- WHAT TO DO
Copy out each of the rows below verbatim, from the first to the last.
■ ■ ■ ■ ■
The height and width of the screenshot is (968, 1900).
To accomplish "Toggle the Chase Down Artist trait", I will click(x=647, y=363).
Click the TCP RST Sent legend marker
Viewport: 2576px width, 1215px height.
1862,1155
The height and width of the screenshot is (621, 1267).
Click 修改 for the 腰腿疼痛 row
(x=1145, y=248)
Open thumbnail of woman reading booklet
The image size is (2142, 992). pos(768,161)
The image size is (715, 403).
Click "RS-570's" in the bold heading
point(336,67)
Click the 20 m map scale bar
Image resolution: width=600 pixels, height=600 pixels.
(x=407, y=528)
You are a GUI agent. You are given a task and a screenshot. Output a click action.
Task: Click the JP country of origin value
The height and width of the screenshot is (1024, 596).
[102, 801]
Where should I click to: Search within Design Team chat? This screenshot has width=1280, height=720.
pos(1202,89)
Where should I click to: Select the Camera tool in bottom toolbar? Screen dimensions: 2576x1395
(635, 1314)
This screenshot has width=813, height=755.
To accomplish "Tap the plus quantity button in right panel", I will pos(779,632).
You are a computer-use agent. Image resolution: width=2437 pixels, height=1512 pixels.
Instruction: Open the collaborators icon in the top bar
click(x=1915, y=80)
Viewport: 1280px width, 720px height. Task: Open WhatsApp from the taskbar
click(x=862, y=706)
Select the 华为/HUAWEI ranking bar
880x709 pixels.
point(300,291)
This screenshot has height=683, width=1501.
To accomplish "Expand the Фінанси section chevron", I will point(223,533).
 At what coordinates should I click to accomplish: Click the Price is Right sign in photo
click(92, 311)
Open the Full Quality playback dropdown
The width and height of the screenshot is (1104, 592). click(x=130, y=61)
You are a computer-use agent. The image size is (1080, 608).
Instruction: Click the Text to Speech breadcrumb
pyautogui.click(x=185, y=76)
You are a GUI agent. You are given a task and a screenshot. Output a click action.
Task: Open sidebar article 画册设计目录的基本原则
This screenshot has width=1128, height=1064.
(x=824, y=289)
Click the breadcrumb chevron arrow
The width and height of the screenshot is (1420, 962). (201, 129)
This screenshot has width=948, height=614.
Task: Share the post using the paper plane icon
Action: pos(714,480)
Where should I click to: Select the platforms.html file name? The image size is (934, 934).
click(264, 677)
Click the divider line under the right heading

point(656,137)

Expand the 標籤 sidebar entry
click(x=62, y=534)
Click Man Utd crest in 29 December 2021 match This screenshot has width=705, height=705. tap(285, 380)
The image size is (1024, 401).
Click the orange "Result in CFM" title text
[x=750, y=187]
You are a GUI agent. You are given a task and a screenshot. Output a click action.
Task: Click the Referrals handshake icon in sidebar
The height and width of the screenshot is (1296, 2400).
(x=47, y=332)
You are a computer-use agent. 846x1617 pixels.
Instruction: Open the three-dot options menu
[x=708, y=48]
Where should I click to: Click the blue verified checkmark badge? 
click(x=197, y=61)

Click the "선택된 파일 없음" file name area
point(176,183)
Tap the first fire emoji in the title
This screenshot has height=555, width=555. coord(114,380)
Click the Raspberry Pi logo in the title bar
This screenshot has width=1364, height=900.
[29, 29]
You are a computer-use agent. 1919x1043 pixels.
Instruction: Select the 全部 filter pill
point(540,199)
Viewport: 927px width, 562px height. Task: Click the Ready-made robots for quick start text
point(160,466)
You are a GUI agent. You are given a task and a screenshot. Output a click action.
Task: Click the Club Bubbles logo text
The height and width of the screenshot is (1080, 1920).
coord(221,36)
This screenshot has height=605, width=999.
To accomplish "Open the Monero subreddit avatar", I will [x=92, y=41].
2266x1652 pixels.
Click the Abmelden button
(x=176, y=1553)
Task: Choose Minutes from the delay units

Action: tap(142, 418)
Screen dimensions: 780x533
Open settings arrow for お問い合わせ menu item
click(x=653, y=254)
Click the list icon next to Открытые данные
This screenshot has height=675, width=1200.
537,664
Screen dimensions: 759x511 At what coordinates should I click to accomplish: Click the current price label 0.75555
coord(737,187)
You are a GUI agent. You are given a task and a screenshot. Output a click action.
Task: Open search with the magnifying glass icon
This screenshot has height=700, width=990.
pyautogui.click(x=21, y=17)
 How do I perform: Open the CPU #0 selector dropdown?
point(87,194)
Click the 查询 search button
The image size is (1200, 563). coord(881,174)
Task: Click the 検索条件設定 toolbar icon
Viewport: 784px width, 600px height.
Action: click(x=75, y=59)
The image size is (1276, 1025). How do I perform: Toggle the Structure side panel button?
■ ■ ■ ■ ■
- FINISHED EXERCISE
The height and width of the screenshot is (968, 1900).
To accomplish "Toggle the Chase Down Artist trait", I will click(x=647, y=363).
Click the TCP RST Sent legend marker
Viewport: 2576px width, 1215px height.
1862,1155
The height and width of the screenshot is (621, 1267).
Click 修改 for the 腰腿疼痛 row
(x=1145, y=248)
Open thumbnail of woman reading booklet
The image size is (2142, 992). pos(768,161)
The image size is (715, 403).
Click "RS-570's" in the bold heading
point(336,67)
Click the 20 m map scale bar
Image resolution: width=600 pixels, height=600 pixels.
(x=407, y=528)
You are a GUI agent. You are given a task and a screenshot. Output a click action.
Task: Click the JP country of origin value
The height and width of the screenshot is (1024, 596).
[102, 801]
Where should I click to: Search within Design Team chat? This screenshot has width=1280, height=720.
pos(1202,89)
Where should I click to: Select the Camera tool in bottom toolbar? Screen dimensions: 2576x1395
(635, 1314)
This screenshot has width=813, height=755.
To accomplish "Tap the plus quantity button in right panel", I will pos(779,632).
You are a computer-use agent. Image resolution: width=2437 pixels, height=1512 pixels.
Instruction: Open the collaborators icon in the top bar
click(x=1915, y=80)
Viewport: 1280px width, 720px height. Task: Open WhatsApp from the taskbar
click(x=862, y=706)
Select the 华为/HUAWEI ranking bar
880x709 pixels.
point(300,291)
This screenshot has height=683, width=1501.
To accomplish "Expand the Фінанси section chevron", I will point(223,533).
 At what coordinates should I click to accomplish: Click the Price is Right sign in photo
click(92, 311)
Open the Full Quality playback dropdown
The width and height of the screenshot is (1104, 592). click(x=130, y=61)
You are a computer-use agent. The image size is (1080, 608).
Instruction: Click the Text to Speech breadcrumb
pyautogui.click(x=185, y=76)
You are a GUI agent. You are given a task and a screenshot. Output a click action.
Task: Open sidebar article 画册设计目录的基本原则
This screenshot has width=1128, height=1064.
(x=824, y=289)
Click the breadcrumb chevron arrow
The width and height of the screenshot is (1420, 962). (201, 129)
This screenshot has width=948, height=614.
Task: Share the post using the paper plane icon
Action: pos(714,480)
Where should I click to: Select the platforms.html file name? The image size is (934, 934).
click(264, 677)
Click the divider line under the right heading

point(656,137)

Expand the 標籤 sidebar entry
click(x=62, y=534)
Click Man Utd crest in 29 December 2021 match This screenshot has width=705, height=705. tap(285, 380)
The image size is (1024, 401).
Click the orange "Result in CFM" title text
[x=750, y=187]
You are a GUI agent. You are given a task and a screenshot. Output a click action.
Task: Click the Referrals handshake icon in sidebar
The height and width of the screenshot is (1296, 2400).
(x=47, y=332)
You are a computer-use agent. 846x1617 pixels.
Instruction: Open the three-dot options menu
[x=708, y=48]
Where should I click to: Click the blue verified checkmark badge? 
click(x=197, y=61)

Click the "선택된 파일 없음" file name area
point(176,183)
Tap the first fire emoji in the title
This screenshot has height=555, width=555. coord(114,380)
Click the Raspberry Pi logo in the title bar
This screenshot has width=1364, height=900.
[29, 29]
You are a computer-use agent. 1919x1043 pixels.
Instruction: Select the 全部 filter pill
point(540,199)
Viewport: 927px width, 562px height. Task: Click the Ready-made robots for quick start text
point(160,466)
You are a GUI agent. You are given a task and a screenshot. Output a click action.
Task: Click the Club Bubbles logo text
The height and width of the screenshot is (1080, 1920).
coord(221,36)
This screenshot has height=605, width=999.
To accomplish "Open the Monero subreddit avatar", I will [x=92, y=41].
2266x1652 pixels.
Click the Abmelden button
(x=176, y=1553)
Task: Choose Minutes from the delay units

Action: tap(142, 418)
Screen dimensions: 780x533
Open settings arrow for お問い合わせ menu item
click(x=653, y=254)
Click the list icon next to Открытые данные
This screenshot has height=675, width=1200.
537,664
Screen dimensions: 759x511 At what coordinates should I click to accomplish: Click the current price label 0.75555
coord(737,187)
You are a GUI agent. You are given a task and a screenshot. Output a click action.
Task: Open search with the magnifying glass icon
This screenshot has height=700, width=990.
pyautogui.click(x=21, y=17)
 How do I perform: Open the CPU #0 selector dropdown?
point(87,194)
Click the 查询 search button
The image size is (1200, 563). coord(881,174)
Task: Click the 検索条件設定 toolbar icon
Viewport: 784px width, 600px height.
Action: click(x=75, y=59)
The image size is (1276, 1025). How do I perform: Toggle the Structure side panel button?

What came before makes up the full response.